Be careful with this one. Small planes are one thing. Commercial jetliners are another realm completely. And do you mean somebody who knows nothing at all about flying? How about a private pilot who has flown four-seaters, or a desktop simulator buff who has studied a jetliner’s systems and controls?
The outcome in all cases is liable to be a catastrophe, but some would fare better than others. It depends too on the meaning of “land.” Do you mean from just a few hundred feet over the ground, in ideal weather, with the plane stabilized and pointed toward the runway, with someone talking you through it? Or do you mean the whole, full-blown arrival, from cruising altitude to touchdown?

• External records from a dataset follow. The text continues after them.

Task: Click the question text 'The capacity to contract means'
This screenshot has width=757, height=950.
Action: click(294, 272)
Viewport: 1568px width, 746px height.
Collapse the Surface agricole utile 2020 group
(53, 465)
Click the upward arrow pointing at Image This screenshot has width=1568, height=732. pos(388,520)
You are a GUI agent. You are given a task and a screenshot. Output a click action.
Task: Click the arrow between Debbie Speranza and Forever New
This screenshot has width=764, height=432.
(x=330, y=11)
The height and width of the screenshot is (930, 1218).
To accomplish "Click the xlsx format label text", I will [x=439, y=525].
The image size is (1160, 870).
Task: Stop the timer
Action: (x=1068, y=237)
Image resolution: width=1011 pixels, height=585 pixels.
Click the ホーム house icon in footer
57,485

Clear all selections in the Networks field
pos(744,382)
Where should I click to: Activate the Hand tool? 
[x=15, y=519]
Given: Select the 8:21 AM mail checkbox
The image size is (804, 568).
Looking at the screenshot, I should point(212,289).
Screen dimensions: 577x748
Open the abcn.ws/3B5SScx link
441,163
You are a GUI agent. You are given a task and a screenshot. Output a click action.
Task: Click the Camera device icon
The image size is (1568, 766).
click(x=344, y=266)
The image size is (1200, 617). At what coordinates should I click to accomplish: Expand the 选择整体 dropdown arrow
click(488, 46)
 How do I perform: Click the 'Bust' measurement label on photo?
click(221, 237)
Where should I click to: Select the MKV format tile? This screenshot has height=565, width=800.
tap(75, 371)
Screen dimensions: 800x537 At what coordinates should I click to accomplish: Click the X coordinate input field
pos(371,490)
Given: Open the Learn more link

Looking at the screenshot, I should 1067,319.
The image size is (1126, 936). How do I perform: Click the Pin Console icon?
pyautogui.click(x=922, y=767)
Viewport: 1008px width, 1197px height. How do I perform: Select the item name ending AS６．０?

I saw the MYTHBUSTERS thing 2007, the Discovery Channel show “Mythbusters” set things up in a NASA simulator stripped down to represent a “generic commercial airliner.” The hosts took the controls, while a seasoned pilot, stationed in an imaginary control tower, carefully instructed them via radio. On the first try, they crashed. The second time, they made it.
But all they really did was land a make-believe airplane from a starting point already close to the runway. The scenario most people envision is the one where, droning along at cruise altitude, the crew suddenly falls ill, and only a brave passenger can save the day. He’ll strap himself in, and with the smooth coaching of an unseen voice over the radio, try to bring her down. For somebody without any knowledge or training, the chance of success in this scenario is zero.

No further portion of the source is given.